**REQUIREMENTS:**
Reproduce the passage of the claims on neural network audio compression from "4. The method" up to and including "processed other audio signal.".

2. The method of claim 1 , further comprising: by the first client computing device, monitoring an error rate of the first artificial neural network; and when the error rate exceeds a predetermined threshold, then at least temporarily: discontinuing use of the first artificial neural network to compress the first audio signal; and using a default compression technique to compress the first audio signal.

3. The method of claim 2 , wherein the error rate of the first artificial neural network is determined by: compressing another audio signal using the compression portion of the first artificial neural network; decompressing the compressed other audio signal using the decompression portion of the first artificial neural network; and comparing the decompressed other audio signal to the other audio signal.

4. The method of claim 2 , wherein the error rate of the first artificial neural network is determined by: compressing another audio signal using the compression portion of the first artificial neural network; decompressing the compressed other audio signal using the decompression portion of the first artificial neural network; processing the other audio signal with a desired audio filter; and comparing the decompressed audio signal to the processed other audio signal.

**EXTRACTED DATA:**

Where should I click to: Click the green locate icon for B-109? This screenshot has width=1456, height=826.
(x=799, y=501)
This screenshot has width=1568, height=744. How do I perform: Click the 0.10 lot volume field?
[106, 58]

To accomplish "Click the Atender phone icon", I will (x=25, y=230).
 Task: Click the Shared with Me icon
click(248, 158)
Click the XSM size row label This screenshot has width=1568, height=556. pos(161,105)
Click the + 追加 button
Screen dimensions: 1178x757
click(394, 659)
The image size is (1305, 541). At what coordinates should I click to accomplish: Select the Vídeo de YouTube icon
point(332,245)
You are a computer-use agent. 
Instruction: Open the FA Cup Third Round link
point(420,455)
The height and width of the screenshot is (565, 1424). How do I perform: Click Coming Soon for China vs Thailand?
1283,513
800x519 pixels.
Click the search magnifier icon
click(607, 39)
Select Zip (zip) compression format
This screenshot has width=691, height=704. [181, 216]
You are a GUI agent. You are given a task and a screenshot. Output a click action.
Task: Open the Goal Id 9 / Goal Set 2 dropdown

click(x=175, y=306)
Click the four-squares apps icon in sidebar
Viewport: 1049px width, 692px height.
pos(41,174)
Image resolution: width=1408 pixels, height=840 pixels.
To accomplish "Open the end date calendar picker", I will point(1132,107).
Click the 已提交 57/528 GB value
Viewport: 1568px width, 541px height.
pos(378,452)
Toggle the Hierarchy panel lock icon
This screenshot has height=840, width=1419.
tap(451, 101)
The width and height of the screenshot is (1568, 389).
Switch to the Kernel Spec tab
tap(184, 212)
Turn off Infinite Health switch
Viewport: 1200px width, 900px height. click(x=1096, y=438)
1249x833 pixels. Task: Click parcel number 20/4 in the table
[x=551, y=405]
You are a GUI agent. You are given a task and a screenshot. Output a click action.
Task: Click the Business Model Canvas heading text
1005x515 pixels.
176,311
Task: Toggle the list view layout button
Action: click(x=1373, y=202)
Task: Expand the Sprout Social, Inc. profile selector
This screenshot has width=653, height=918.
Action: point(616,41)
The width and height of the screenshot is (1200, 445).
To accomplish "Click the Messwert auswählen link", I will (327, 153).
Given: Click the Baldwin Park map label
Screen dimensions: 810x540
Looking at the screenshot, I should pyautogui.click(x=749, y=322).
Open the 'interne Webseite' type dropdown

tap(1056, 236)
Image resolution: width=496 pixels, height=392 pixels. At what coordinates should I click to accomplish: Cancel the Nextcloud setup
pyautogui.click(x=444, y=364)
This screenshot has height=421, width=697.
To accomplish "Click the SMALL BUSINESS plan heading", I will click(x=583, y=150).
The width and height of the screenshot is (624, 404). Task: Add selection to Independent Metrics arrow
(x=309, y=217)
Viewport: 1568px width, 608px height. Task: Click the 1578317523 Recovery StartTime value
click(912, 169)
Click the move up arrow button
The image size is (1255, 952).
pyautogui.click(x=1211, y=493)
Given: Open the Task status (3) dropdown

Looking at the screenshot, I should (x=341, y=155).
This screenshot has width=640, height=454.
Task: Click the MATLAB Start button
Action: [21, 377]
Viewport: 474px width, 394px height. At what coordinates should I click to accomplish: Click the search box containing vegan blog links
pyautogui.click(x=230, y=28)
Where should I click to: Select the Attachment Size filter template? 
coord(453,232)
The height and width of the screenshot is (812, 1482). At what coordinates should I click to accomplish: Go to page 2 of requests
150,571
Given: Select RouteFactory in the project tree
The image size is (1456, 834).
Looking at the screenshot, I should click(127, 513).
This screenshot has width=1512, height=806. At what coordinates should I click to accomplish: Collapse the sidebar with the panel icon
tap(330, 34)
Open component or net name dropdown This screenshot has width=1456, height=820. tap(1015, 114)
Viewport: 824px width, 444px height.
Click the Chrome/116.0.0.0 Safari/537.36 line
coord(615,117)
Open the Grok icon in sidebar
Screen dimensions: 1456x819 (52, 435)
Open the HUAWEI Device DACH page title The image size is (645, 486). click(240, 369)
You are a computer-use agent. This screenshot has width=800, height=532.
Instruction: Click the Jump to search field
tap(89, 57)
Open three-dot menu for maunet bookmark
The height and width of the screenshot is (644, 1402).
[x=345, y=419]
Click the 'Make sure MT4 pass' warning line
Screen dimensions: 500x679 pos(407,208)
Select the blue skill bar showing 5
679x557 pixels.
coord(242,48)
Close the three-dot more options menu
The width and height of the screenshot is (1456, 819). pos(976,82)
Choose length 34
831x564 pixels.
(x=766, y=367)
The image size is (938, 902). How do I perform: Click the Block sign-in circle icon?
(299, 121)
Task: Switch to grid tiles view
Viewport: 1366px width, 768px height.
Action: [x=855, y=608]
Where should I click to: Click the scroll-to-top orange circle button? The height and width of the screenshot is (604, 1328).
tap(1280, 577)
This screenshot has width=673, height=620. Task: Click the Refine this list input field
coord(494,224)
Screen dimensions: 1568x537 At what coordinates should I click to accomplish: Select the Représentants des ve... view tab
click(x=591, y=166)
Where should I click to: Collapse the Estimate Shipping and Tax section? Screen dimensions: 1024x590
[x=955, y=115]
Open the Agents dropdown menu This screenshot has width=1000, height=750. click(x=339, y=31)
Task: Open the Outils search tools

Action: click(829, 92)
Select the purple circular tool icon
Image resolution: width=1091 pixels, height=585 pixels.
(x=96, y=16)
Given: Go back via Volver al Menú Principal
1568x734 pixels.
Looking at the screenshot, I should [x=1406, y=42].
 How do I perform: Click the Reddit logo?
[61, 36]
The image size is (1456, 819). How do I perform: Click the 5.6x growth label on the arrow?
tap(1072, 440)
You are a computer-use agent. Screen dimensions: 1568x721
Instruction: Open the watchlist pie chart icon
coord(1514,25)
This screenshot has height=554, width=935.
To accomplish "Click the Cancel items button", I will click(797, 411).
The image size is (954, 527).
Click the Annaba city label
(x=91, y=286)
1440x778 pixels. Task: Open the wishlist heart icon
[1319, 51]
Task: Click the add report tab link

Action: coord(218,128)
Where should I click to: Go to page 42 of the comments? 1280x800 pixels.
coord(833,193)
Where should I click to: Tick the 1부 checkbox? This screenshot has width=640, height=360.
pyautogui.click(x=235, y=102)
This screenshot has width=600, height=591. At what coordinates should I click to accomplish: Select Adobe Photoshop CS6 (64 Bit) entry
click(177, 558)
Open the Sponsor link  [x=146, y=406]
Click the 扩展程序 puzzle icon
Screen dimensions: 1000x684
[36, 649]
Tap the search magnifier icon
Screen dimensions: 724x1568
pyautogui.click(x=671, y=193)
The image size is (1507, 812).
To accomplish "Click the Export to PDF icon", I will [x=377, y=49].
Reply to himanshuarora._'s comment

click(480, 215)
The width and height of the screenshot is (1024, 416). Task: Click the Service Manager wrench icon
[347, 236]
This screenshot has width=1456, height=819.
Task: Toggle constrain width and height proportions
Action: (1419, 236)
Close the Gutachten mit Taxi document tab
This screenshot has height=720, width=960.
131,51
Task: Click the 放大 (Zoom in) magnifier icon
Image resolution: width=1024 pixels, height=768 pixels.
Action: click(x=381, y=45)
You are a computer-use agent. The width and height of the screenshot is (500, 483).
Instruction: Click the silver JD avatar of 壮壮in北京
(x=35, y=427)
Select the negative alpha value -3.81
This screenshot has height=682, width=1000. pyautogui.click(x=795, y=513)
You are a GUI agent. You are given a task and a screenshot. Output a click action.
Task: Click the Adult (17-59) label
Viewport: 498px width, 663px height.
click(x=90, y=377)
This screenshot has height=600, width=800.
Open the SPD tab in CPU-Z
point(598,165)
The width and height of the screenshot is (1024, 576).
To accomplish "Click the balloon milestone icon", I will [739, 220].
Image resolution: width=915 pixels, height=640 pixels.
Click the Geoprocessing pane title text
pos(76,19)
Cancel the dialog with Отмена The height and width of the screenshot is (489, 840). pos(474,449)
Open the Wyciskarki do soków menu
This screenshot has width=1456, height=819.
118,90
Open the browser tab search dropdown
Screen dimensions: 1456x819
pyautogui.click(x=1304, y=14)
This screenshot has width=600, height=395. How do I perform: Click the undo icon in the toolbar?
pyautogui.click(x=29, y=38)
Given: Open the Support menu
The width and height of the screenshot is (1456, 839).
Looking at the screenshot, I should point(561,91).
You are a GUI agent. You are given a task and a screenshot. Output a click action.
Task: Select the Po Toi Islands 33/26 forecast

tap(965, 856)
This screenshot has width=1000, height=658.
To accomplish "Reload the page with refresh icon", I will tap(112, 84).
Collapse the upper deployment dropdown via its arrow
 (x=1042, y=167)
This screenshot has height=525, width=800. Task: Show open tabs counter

**FULL SOLUTION:**
4. The method of claim 2 , wherein the error rate of the first artificial neural network is determined by: compressing another audio signal using the compression portion of the first artificial neural network; decompressing the compressed other audio signal using the decompression portion of the first artificial neural network; processing the other audio signal with a desired audio filter; and comparing the decompressed audio signal to the processed other audio signal.